■ **Aim of the task**
Answer from the text about the State Department briefing on Iran:
(a) Which spokesman responded in the daily briefing on Friday?
(b) Who, according to the spokesman, "have been very clear" about going the extra mile with diplomacy?
(c) To whom does the spokesman hope Iran will give a yes?

■ **Text provided**
.....

If train wrecks really happened in slow motion, observers might have time to note carelessness and irrelevance in the human actors involved. Metaphorical train wrecks certainly afford us such opportunities. The State Department bracketed a busy weekend for the Iran problem with a bit of both. In the daily briefing on Friday, spokesman Robert Wood responded to a point-blank question on why we are stretching out the time line on negotiations with this affirmation:

QUESTION: Then why stretch it out? I mean, isn’t it quite clear that they’re not going to do this?

MR. WOOD: Look, we are — we have said from the beginning, we’re willing to go the extra mile with regard to diplomacy. The President and the Secretary have been very clear about that. Iran has had plenty of time to consider this proposal. We still hope that they will reconsider and give the IAEA Director General a yes. But that’s up to Iran.

.....

■ **Records**
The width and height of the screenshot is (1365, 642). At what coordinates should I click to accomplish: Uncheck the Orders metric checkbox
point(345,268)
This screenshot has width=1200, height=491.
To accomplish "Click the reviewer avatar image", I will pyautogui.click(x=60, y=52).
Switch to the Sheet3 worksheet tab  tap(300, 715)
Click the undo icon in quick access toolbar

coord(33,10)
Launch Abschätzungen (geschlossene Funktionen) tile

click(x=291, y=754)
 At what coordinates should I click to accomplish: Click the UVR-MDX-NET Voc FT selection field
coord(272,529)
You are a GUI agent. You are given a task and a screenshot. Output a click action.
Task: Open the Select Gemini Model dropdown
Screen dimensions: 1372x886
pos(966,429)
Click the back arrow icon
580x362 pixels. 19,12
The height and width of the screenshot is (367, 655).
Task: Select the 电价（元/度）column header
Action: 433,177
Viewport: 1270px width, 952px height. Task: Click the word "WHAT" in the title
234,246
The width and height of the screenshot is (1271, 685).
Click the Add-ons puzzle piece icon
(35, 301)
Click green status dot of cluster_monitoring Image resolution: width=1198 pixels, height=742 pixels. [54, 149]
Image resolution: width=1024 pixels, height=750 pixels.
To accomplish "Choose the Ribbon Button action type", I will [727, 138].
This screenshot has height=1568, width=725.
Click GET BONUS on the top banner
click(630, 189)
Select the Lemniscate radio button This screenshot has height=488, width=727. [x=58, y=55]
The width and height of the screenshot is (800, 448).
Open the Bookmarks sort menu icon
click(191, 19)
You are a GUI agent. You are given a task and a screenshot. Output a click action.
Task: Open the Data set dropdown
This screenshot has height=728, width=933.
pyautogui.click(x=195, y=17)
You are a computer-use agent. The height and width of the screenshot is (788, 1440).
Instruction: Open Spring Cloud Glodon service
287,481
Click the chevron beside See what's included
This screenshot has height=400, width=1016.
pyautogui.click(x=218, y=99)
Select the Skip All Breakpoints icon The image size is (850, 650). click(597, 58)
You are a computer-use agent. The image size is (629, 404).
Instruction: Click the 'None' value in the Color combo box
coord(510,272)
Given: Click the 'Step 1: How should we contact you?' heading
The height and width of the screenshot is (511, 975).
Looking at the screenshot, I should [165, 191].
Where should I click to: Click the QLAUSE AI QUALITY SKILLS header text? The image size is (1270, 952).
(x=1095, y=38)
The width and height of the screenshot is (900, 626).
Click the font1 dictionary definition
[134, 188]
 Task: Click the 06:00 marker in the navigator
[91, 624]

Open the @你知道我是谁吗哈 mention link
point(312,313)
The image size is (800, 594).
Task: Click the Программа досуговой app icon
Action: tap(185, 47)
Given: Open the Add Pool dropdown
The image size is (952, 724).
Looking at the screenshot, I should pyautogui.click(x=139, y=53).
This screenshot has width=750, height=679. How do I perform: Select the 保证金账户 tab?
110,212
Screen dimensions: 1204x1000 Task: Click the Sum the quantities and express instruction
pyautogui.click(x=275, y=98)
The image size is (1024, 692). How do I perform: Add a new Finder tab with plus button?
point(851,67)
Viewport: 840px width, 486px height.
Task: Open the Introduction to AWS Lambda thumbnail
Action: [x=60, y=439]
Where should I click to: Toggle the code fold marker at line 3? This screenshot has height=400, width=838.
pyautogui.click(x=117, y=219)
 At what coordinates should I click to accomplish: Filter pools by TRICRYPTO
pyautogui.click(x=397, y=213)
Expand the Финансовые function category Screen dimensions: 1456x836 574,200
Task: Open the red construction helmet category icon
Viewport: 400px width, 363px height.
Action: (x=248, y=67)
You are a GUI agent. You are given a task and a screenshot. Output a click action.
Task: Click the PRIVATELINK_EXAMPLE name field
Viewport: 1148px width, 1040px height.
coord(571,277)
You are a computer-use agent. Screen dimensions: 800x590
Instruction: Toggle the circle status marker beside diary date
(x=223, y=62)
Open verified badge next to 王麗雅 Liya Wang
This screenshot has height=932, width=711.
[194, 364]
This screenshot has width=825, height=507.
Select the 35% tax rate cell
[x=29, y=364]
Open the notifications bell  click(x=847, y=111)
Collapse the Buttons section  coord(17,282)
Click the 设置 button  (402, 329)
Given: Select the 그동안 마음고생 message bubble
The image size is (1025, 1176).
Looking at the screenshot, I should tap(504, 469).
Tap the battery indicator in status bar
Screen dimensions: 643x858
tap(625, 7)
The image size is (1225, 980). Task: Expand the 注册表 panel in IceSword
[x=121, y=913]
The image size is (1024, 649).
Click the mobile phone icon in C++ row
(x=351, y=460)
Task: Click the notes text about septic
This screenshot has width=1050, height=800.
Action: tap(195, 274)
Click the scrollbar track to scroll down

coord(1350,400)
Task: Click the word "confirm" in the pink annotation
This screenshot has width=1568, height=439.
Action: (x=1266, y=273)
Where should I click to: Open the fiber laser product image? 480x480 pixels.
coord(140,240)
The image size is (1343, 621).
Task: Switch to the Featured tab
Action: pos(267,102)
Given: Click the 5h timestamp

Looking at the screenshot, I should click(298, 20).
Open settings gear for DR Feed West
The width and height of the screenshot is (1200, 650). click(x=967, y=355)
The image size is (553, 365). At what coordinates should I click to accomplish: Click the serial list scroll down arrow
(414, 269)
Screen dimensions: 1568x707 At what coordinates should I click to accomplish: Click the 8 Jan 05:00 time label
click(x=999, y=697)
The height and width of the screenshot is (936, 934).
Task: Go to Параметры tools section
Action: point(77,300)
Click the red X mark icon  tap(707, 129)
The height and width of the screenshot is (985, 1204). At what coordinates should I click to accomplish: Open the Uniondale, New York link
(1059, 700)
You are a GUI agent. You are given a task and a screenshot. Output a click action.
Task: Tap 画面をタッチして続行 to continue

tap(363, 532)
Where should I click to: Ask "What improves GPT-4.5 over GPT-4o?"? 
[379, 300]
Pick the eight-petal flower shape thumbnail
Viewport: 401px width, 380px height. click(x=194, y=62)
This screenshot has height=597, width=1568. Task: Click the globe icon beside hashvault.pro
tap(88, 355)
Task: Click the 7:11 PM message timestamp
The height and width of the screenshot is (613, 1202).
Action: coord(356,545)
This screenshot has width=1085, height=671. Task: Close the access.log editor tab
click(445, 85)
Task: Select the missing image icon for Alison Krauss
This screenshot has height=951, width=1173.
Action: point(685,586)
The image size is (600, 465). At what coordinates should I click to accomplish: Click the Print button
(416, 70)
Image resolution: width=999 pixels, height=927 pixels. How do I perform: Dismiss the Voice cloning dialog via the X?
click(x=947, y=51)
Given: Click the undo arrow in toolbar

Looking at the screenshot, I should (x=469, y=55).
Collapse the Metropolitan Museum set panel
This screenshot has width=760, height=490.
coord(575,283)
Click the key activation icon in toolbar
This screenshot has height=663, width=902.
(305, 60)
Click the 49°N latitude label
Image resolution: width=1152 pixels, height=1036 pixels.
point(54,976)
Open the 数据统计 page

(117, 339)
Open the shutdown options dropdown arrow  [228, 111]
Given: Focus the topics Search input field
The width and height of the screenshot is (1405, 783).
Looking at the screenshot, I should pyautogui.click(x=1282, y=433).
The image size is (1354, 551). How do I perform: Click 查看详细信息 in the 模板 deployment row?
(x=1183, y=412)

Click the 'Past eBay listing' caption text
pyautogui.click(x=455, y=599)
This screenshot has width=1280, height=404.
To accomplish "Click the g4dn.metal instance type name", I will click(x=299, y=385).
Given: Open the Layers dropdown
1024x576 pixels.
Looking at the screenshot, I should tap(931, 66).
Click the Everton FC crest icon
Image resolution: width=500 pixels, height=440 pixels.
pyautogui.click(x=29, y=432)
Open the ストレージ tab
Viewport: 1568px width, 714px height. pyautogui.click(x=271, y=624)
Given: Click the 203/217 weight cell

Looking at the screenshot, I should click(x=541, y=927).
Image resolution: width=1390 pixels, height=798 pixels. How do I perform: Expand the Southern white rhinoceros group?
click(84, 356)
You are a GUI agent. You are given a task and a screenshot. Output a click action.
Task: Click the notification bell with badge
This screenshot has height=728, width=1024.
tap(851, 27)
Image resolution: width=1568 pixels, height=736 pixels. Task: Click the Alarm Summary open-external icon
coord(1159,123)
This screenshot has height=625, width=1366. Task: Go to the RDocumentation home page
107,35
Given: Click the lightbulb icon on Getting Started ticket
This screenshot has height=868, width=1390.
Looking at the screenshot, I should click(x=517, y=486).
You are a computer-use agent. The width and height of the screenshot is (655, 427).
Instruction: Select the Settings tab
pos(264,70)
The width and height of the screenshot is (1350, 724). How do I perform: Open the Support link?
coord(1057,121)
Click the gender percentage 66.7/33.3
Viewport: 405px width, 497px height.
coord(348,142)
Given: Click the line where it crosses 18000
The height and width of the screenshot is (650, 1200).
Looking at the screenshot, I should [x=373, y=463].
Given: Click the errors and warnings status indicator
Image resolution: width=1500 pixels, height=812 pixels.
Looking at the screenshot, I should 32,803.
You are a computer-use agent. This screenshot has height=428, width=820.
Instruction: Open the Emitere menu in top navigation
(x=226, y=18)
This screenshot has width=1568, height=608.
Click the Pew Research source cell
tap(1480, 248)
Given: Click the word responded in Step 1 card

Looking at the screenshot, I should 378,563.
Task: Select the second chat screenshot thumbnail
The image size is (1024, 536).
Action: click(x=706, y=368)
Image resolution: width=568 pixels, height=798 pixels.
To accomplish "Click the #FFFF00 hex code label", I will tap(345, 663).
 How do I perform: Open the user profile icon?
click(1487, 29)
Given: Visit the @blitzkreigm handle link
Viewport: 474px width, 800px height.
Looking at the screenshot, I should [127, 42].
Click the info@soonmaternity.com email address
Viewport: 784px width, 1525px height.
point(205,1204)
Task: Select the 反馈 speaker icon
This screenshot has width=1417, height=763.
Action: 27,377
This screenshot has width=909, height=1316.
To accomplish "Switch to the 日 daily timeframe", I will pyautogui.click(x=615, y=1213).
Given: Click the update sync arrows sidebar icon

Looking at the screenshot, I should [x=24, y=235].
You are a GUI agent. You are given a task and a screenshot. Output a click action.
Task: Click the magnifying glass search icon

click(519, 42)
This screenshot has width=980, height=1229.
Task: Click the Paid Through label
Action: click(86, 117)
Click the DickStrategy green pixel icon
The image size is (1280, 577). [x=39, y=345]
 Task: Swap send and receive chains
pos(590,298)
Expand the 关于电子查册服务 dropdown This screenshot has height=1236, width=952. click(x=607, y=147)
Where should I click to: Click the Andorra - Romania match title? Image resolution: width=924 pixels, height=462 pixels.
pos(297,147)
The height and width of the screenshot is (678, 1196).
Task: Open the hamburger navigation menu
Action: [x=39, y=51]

.....

■ **Exercise result**
(a) Robert Wood
(b) The President and the Secretary
(c) The IAEA Director General